Jugendliche, die in so genannten Splitterberufen, d. h. landes- bzw. bundesweit gibt es nur relativ wenige Auszubildende, eine Ausbildung absolvieren, müssen für ihren Berufsschulunterricht zum Teil weite Strecken auf sich nehmen und dort am Berufsschulstandort übernachten. Zum Beispiel müssen aus NRW für den Berufsschulbesuch alle Bestattungsfachkräfte nach Wermelskirchen, alle Bootsbauer nach Duisburg und alle Feuerungs- und Schornsteinbauer nach Gelsenkirchen. Die Unterbringungskosten, um am Berufsschulunterricht jeweils teilzunehmen, mussten sie bislang selbst zahlen. Mit Verabschiedung des Landeshaushalts in NRW für das Jahr 2011 werden Zuschüsse für diese Unterbringungskosten während des Blockunterrichts vom Land NRW wieder übernommen.
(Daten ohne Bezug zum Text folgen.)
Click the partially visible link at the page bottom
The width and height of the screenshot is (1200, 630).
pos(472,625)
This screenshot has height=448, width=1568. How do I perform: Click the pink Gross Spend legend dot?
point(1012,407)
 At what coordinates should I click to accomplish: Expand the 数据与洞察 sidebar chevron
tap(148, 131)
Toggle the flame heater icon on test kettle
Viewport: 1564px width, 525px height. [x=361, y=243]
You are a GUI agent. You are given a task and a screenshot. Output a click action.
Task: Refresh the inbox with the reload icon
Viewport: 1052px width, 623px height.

Eine Unterstützung der Auszubildenden, die gerade auch die Berufe aufwertet und interessanter macht, für die sich nur recht wenige Jugendliche entscheiden.

Mit der Freigabe der Mittel für die Unterbringung dieser Jugendlichen folgt die Landesregierung einer häufig angebrachten Empfehlung des Westdeutschen Handwerkskammertages (WHKT), nachdem unter Schulministerin Barbara Sommer diese komplett gestrichen wurden.